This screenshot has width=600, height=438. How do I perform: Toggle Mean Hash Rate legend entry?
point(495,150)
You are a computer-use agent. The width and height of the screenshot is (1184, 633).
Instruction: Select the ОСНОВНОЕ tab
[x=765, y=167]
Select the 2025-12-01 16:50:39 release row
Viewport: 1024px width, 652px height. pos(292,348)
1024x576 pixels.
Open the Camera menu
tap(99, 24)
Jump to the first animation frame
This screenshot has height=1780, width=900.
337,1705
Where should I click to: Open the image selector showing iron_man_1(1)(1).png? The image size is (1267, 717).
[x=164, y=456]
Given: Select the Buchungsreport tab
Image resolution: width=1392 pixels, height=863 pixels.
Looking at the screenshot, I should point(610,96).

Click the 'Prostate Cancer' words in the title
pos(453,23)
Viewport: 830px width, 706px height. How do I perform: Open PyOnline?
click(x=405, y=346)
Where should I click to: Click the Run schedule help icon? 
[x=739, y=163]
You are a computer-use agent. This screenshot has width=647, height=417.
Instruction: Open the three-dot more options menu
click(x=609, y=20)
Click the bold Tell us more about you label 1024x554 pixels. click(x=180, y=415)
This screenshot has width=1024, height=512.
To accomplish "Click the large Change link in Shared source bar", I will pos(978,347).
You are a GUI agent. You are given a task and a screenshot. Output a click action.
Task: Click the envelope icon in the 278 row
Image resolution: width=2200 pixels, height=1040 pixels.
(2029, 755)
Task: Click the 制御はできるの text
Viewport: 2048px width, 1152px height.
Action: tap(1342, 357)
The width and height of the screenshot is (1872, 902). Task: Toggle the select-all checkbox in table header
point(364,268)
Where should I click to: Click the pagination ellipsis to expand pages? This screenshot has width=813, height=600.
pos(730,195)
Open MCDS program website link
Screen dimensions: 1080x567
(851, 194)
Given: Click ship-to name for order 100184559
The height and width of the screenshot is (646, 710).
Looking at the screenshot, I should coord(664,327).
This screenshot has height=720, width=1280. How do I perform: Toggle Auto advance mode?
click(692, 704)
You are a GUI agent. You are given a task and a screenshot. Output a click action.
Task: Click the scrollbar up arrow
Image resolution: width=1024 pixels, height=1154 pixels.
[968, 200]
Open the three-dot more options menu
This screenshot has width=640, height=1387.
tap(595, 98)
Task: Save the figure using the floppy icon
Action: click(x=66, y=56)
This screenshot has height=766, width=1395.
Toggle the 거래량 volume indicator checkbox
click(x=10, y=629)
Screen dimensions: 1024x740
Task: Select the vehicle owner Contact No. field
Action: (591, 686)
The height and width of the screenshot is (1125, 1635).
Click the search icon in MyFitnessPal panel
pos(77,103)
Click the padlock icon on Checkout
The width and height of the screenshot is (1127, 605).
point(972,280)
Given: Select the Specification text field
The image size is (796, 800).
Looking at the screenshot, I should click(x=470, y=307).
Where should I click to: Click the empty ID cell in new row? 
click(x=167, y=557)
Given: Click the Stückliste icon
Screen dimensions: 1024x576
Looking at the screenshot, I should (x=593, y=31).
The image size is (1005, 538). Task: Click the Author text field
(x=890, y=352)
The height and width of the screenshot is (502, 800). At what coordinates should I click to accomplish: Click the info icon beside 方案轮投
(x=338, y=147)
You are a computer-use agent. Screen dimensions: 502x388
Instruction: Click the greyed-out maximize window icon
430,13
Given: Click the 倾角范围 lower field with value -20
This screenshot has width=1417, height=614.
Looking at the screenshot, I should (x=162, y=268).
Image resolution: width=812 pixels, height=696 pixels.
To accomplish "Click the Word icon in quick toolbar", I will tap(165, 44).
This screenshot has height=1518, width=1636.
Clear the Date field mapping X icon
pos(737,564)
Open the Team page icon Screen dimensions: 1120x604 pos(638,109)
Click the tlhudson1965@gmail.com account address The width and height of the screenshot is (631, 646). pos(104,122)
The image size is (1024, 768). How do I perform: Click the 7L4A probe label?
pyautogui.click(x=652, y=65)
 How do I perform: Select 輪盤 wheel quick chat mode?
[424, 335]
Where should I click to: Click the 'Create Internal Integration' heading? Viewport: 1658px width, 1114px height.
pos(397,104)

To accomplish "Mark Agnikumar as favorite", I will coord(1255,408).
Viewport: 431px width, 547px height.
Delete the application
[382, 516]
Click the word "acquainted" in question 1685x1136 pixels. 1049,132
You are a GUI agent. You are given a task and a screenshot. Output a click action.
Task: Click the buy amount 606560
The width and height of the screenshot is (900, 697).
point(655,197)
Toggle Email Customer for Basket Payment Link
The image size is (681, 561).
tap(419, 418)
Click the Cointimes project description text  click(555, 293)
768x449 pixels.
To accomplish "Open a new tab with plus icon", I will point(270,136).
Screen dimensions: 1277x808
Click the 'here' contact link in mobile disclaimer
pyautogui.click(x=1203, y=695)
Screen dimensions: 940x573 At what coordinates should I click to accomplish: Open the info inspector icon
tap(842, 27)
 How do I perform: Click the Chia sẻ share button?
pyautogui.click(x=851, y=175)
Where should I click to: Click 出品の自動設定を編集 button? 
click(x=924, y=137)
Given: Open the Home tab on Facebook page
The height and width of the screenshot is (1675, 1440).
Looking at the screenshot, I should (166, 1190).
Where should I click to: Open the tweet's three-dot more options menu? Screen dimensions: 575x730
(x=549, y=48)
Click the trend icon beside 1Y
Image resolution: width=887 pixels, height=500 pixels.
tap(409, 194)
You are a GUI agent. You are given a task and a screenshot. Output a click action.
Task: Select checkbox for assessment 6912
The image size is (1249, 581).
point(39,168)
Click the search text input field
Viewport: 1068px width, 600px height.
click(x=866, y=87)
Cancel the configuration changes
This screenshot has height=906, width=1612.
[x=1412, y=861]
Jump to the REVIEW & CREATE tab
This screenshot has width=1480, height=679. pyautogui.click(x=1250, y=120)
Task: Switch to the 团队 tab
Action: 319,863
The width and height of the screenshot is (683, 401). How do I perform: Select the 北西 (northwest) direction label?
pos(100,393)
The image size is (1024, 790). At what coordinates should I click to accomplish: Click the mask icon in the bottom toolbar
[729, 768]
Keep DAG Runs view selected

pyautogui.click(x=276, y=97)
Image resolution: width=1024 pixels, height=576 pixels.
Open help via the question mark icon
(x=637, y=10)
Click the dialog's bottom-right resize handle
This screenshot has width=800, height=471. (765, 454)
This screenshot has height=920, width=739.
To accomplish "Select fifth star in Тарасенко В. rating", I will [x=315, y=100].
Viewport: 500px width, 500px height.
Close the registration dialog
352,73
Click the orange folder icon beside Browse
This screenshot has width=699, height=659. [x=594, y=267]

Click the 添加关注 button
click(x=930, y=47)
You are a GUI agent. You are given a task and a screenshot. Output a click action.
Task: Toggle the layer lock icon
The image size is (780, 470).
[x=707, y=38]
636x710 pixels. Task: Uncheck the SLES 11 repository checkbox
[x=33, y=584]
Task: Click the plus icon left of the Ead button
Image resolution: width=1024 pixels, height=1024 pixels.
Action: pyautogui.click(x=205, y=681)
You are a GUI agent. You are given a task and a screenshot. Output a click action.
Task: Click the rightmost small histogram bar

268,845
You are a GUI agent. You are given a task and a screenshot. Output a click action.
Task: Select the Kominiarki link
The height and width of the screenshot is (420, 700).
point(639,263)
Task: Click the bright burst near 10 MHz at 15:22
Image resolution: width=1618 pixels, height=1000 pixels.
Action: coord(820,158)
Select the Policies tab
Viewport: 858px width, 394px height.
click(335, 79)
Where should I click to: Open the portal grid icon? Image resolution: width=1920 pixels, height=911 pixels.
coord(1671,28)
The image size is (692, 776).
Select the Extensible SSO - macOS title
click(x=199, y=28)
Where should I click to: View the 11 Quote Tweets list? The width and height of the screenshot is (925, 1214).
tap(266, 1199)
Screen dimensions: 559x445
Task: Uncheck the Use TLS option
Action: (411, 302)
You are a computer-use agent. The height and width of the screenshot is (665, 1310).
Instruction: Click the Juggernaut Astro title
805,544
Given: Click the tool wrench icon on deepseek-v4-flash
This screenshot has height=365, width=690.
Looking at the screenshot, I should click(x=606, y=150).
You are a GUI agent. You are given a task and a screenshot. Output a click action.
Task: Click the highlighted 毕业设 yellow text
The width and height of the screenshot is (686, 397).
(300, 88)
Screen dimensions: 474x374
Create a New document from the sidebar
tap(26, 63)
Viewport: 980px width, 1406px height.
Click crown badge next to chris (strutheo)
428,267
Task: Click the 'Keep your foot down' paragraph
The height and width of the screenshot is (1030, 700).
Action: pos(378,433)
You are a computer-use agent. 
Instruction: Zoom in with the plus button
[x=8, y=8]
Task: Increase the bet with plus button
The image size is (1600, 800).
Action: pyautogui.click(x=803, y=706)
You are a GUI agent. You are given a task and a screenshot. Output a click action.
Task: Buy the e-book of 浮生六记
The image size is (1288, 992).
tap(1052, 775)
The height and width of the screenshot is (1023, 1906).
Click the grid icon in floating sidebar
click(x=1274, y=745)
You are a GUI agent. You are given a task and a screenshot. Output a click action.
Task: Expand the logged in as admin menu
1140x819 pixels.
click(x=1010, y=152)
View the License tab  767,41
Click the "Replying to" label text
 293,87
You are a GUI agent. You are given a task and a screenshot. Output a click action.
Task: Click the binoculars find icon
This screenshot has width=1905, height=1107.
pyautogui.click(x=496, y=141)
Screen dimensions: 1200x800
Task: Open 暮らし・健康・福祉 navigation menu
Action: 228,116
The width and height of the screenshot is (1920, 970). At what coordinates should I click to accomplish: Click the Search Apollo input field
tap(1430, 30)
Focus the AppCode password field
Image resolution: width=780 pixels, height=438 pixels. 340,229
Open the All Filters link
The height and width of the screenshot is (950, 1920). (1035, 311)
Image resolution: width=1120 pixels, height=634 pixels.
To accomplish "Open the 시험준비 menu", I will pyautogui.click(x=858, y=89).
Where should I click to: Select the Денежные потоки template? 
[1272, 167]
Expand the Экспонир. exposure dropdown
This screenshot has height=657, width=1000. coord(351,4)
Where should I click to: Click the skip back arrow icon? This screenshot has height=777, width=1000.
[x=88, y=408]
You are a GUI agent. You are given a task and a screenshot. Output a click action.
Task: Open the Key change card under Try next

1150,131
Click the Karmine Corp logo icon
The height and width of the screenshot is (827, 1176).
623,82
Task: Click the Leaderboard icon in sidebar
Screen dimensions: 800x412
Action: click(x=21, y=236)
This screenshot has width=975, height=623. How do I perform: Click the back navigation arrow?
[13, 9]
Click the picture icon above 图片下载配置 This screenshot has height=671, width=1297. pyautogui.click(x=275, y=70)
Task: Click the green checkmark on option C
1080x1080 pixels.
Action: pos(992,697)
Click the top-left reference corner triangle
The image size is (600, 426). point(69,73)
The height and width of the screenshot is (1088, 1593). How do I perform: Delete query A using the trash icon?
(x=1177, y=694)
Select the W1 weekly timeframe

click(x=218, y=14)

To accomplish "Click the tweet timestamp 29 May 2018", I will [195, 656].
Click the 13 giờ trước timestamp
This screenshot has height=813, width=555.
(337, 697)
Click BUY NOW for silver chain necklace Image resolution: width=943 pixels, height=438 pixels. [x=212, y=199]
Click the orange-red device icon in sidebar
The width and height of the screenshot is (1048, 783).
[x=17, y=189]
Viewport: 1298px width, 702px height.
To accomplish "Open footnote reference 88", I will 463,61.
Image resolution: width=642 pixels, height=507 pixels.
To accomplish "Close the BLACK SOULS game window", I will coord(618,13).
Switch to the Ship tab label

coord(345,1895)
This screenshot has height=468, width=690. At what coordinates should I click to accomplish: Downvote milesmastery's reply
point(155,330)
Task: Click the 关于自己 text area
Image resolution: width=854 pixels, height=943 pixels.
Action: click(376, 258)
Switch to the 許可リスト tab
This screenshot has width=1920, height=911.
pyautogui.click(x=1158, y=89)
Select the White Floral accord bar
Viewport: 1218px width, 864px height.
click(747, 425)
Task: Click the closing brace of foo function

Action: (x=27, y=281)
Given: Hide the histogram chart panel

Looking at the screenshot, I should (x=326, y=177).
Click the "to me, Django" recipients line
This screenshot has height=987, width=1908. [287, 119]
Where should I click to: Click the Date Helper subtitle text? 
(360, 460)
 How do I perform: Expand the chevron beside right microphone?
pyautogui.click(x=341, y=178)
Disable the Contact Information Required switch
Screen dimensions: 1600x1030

PROBLEM TO WORK ON:
Work through the entries, filtering for the string "computer", and copy each line that holds it.

RESULT OF THIS TASK:
You are a computer-use agent. The width and height of the screenshot is (1184, 633).
You are a computer-use agent. This screenshot has width=647, height=417.
You are a computer-use agent. Screen dimensions: 502x388
You are a computer-use agent. The height and width of the screenshot is (665, 1310).
You are a computer-use agent. 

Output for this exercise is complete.